Tuesday, March 29, 2005

More Cheney '08 Talk, And A Buried Whine

Jonathan Chait of TNR (hat tip to PoliPundit) is talking about the Cheney '08 movement. I still think it feels more like a trial balloon floated by politicos than a 'movement', and Chait basically admits as much in his article, though you have to read between the lines a little. This won't go down in history as the most well-reasoned piece of Chait's career. Consider:
Cheneymania has reached critical mass.
Then, in this same article:
...the columns hyping Cheney read like a thinly disguised plea for Bush's support.
Do two columns hyping Cheney as a potential candidate equal a mania? Then Chait drops his real motive for writing this column; it serves as a thinly veiled attack on Bush. Chait concludes:
Critics of this administration, like me, tend to believe that Bush owes a great deal of his political support to his personality. In public Bush comes off as folksy, droppin' his g's and fixin' to clear brush at the old ranch. Although this persona strikes me as obviously fake, it strikes most Americans as genuine and wholesome. If he didn't have this regular-guy image, Bush could never get away with policies uniformly tilted toward the rich and the business lobby. That's exactly why Republicans chose Bush in the first place.
Yep, Jonathan, that's why we chose Bush and why we reelected him, too, so he would soak the poor and coddle the rich. We're some real mean bastards, us Republicans. Amazing how basic economic theory has yet to infiltrate the ranks of most people on the left. Matthew Yglesias recently wrote about the income disparity in America, and while it indeed boggles the mind, statistics in themselves don't tell the story. Is the disparity the result of bad policy? Have the richest of the rich earned their money? Did they steal it? Is there a policy prescription hidden in any of this...?

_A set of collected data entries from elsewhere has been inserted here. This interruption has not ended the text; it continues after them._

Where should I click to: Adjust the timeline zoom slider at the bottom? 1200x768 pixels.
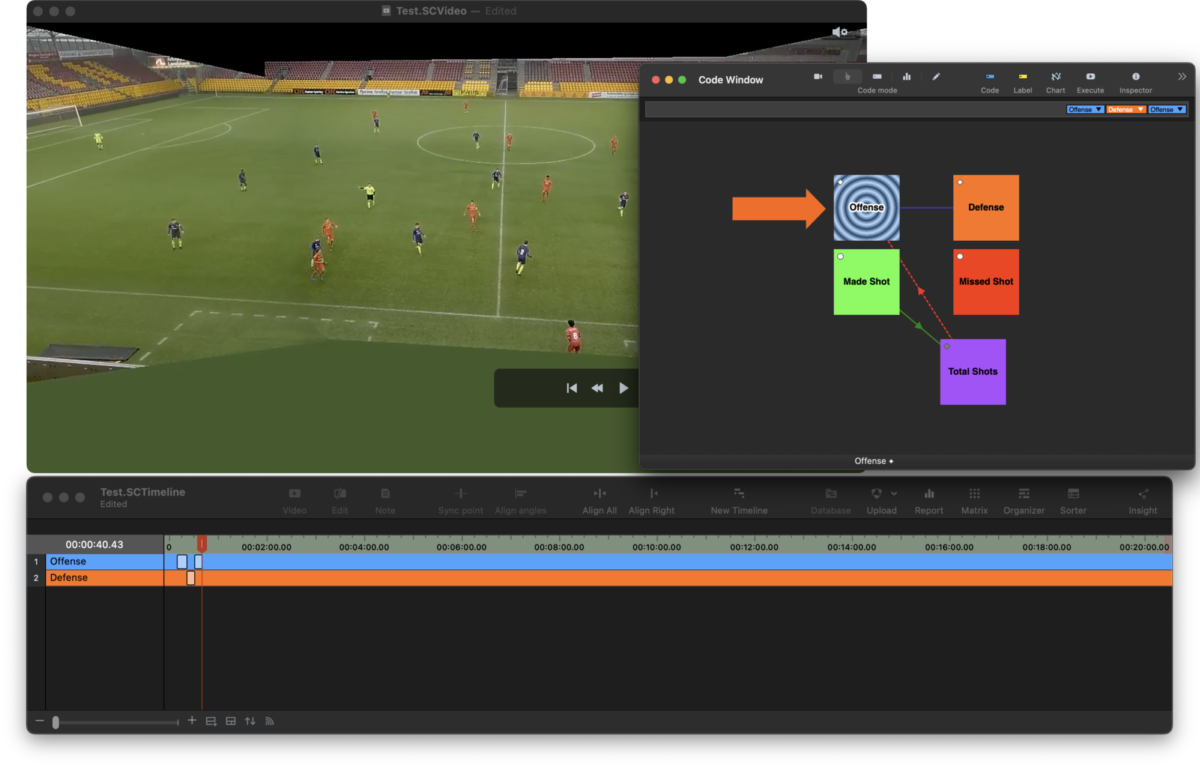(x=57, y=720)
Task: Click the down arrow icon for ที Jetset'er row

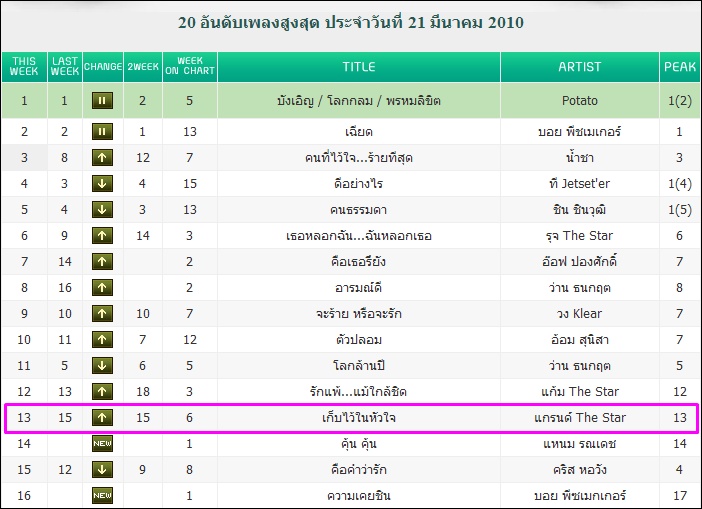Action: click(x=102, y=184)
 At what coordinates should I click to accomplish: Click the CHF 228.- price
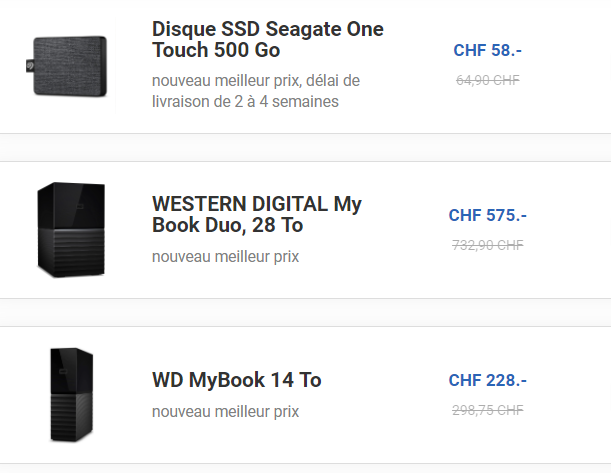tap(487, 380)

I know I'm getting off track a little, but here's my point. It does no one any good to just point at large income disparities. Ultimately, either you accept the inequalities as the inevitable result of free market capitalism or you embrace a socialistic scheme of income redistribution. There really is no middle; don't be fooled.

What's all this got to do with Cheney? Simply this: Cheney is a businessman at heart; so is George W. Bush. Businessmen tend to believe in making money; a lot of it, in fact. To many on the left, that makes them greedy; to many on the right, objects of admiration. By encouraging economic activity that lifts all boats, though some more than others, of course, conservatives believe we ultimately benefit the poor more in the long term (and often in the short term) than those who cry so loudly on their behalf.

Oh, and Cheney '08? Well, I'll give in slightly: I'm bumping him up.